[Word and element location rows]

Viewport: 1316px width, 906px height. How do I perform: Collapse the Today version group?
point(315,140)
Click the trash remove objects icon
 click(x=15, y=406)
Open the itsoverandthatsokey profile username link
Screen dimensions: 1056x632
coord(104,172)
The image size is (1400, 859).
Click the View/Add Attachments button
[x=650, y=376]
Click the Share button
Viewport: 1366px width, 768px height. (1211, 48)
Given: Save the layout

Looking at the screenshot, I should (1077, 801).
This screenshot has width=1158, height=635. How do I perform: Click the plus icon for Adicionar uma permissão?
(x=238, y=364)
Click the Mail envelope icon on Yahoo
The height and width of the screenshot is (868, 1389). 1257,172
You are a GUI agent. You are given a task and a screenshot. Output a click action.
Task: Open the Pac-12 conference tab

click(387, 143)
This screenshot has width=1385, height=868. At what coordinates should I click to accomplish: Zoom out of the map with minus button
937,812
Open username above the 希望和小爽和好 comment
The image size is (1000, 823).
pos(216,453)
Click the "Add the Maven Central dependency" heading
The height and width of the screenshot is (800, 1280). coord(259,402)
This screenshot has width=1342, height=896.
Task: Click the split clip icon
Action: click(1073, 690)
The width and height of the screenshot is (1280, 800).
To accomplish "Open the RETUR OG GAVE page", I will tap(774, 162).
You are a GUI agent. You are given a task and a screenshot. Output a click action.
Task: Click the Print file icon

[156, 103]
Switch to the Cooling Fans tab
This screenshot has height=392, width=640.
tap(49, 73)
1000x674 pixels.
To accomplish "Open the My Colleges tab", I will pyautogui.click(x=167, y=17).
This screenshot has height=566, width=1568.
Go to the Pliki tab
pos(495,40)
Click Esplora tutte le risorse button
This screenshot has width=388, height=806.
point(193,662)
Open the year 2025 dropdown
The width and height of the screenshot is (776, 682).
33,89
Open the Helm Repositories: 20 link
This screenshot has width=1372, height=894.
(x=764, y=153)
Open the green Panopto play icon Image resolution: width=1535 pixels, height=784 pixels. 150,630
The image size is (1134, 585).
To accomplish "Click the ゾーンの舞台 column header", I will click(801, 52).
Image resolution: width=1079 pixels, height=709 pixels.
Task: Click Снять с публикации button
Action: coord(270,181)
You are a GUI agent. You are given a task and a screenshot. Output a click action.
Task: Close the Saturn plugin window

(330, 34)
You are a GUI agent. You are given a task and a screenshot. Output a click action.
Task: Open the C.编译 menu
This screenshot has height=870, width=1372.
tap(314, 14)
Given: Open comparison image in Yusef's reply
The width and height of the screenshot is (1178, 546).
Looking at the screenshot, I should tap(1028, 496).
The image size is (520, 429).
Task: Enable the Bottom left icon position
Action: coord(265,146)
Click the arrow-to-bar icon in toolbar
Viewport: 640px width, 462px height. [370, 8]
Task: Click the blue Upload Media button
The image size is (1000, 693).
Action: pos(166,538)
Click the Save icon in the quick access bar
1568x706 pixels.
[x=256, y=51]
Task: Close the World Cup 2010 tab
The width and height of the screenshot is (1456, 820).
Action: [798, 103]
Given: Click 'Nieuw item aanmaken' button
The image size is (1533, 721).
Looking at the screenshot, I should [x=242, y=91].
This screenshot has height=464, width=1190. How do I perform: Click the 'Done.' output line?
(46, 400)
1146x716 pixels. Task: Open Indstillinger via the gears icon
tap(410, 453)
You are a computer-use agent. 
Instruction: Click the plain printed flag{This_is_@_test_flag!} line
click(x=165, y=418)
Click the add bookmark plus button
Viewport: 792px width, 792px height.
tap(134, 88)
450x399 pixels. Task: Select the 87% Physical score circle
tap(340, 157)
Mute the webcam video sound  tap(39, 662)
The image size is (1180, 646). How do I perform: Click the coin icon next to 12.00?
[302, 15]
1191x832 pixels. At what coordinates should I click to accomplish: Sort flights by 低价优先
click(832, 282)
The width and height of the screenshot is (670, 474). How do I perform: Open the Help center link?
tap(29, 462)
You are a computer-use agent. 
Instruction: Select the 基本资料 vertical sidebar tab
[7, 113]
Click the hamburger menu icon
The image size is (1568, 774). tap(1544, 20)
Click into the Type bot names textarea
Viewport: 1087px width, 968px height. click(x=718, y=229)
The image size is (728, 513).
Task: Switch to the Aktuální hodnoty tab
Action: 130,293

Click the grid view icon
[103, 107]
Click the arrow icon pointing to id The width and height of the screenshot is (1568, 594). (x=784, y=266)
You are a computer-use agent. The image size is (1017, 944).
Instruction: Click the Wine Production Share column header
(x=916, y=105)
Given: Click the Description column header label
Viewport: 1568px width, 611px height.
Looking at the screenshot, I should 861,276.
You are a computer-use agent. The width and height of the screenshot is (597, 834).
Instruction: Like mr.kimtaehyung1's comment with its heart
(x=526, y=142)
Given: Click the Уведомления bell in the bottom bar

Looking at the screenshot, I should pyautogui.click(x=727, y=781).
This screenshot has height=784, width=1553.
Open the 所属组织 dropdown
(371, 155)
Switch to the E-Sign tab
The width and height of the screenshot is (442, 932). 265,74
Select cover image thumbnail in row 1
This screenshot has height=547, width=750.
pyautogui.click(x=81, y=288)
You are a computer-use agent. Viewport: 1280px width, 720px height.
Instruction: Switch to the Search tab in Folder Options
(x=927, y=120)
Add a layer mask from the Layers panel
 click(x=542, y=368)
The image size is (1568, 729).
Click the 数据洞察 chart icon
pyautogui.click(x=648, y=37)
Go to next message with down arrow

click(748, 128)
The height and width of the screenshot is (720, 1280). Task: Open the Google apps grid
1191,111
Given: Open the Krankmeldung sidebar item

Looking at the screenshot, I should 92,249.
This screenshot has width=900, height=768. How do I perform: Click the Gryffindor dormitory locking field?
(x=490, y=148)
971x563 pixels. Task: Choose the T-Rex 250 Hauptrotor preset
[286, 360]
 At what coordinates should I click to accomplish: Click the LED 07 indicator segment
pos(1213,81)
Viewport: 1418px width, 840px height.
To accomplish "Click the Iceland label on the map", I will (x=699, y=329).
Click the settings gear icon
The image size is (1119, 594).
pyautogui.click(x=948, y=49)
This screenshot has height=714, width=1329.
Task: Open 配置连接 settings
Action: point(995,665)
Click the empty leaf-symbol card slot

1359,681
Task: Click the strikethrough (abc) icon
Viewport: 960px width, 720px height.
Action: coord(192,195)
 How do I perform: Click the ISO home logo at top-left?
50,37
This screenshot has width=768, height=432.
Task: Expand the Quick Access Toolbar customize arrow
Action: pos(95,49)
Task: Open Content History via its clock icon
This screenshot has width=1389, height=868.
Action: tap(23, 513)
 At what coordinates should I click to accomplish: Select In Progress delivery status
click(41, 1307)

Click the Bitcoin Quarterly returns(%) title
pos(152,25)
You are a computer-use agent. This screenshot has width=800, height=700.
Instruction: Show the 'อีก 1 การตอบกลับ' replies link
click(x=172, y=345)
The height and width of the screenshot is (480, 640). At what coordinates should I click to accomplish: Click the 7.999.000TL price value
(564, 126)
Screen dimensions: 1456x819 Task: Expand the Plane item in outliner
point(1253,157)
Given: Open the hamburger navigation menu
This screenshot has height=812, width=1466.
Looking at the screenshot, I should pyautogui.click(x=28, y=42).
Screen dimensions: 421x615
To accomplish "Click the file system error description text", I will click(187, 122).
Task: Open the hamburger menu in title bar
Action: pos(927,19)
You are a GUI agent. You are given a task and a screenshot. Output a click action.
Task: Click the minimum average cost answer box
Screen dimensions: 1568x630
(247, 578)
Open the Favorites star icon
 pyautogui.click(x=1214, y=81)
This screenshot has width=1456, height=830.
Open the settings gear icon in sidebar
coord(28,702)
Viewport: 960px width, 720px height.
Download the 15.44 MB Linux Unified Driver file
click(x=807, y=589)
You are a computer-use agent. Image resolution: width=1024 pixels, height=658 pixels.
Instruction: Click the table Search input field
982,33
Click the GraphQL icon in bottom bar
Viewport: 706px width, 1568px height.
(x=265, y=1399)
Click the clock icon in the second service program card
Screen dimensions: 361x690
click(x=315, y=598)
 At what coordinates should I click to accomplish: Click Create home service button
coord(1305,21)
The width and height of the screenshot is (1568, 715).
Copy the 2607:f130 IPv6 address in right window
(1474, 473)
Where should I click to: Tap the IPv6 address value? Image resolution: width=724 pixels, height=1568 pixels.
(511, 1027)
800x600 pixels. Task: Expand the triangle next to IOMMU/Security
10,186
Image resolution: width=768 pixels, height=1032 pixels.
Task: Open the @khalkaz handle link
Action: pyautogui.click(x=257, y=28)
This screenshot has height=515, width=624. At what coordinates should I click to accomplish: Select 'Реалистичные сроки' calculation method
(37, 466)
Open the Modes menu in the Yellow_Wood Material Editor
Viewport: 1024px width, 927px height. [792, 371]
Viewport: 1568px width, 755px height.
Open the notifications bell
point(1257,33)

**WHAT YOU NEED TO DO**
Copy the rows from the line with "At what coordinates should I click to accomplish: Click the LED" to the line with "will (x=699, y=329).", keeping the requests. Increase every coordinate in the answers by 19.

**PROBLEM SOLUTION**
 At what coordinates should I click to accomplish: Click the LED 07 indicator segment
pos(1232,100)
Viewport: 1418px width, 840px height.
To accomplish "Click the Iceland label on the map", I will (x=718, y=348).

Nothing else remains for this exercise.